IMF Board Approves UGX 886B Loan for Uganda

The International Monetary Fund, IMF, has approved the immediate disbursement of 240 million dollars (886 billion Shillings) under the Extended Credit Facility (ECF) arrangement. This follows the approval of the combined second and third reviews of Uganda’s performance under the arrangement, and this brings the total agreed disbursement so far, to 625 million dollars (2.307 trillion Shillings). 

The ECF is a relief arrangement by the IMF for member countries with widespread or prolonged balance of payments problems, especially following the impact of the Covid-19 pandemic on low-income and developing economies. In December last year, the IMF staff mission to Uganda said they had reached an agreement with the government authorities on a conclusion of the reviews but that the final decision on the release of the tranche depended on the approval of the board. 

The ECF Arrangement for Uganda for a total of about 1 billion dollars (about 3.7 trillion shillings was approved by the Executive Board on June 28, 2021, aiming to support the near-term response to the COVID-19 pandemic and boost more inclusive private sector-led long-term growth. It comes with conditions for the country to make some specified financial management reforms. Reforms focus on creating fiscal space for priority social spending, preserving debt sustainability, strengthening governance, and enhancing the monetary and financial sector frameworks. 

“The Ugandan authorities have managed to preserve macroeconomic stability while sustaining the post-COVID-19 recovery despite rising pressure from global shocks and successive domestic shocks, including new public health challenges,” says Bo Li, Deputy Managing Director at IMF. 

He notes that Uganda’s economy is projected to grow by 5.3 percent in the financial year 2022/2023, which is lower than the 6 percent that had been projected during the first review in March last year. The forecast also shows higher inflation rates compared to those recorded 10 months ago, with the IMF saying that these revisions reflect the impact of the war in Ukraine, tighter external financial conditions, drought, and rising domestic borrowing costs.

■ **PROVIDED DATA**
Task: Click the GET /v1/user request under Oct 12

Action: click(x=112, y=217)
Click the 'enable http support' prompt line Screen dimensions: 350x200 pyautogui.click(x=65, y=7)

■ **TASK**
Could you copy out the full article on the IMF loan approval for Uganda, word for word?

■ **TASK SOLUTION**
IMF Board Approves UGX 886B Loan for Uganda

The International Monetary Fund, IMF, has approved the immediate disbursement of 240 million dollars (886 billion Shillings) under the Extended Credit Facility (ECF) arrangement. This follows the approval of the combined second and third reviews of Uganda’s performance under the arrangement, and this brings the total agreed disbursement so far, to 625 million dollars (2.307 trillion Shillings). 

The ECF is a relief arrangement by the IMF for member countries with widespread or prolonged balance of payments problems, especially following the impact of the Covid-19 pandemic on low-income and developing economies. In December last year, the IMF staff mission to Uganda said they had reached an agreement with the government authorities on a conclusion of the reviews but that the final decision on the release of the tranche depended on the approval of the board. 

The ECF Arrangement for Uganda for a total of about 1 billion dollars (about 3.7 trillion shillings was approved by the Executive Board on June 28, 2021, aiming to support the near-term response to the COVID-19 pandemic and boost more inclusive private sector-led long-term growth. It comes with conditions for the country to make some specified financial management reforms. Reforms focus on creating fiscal space for priority social spending, preserving debt sustainability, strengthening governance, and enhancing the monetary and financial sector frameworks. 

“The Ugandan authorities have managed to preserve macroeconomic stability while sustaining the post-COVID-19 recovery despite rising pressure from global shocks and successive domestic shocks, including new public health challenges,” says Bo Li, Deputy Managing Director at IMF. 

He notes that Uganda’s economy is projected to grow by 5.3 percent in the financial year 2022/2023, which is lower than the 6 percent that had been projected during the first review in March last year. The forecast also shows higher inflation rates compared to those recorded 10 months ago, with the IMF saying that these revisions reflect the impact of the war in Ukraine, tighter external financial conditions, drought, and rising domestic borrowing costs.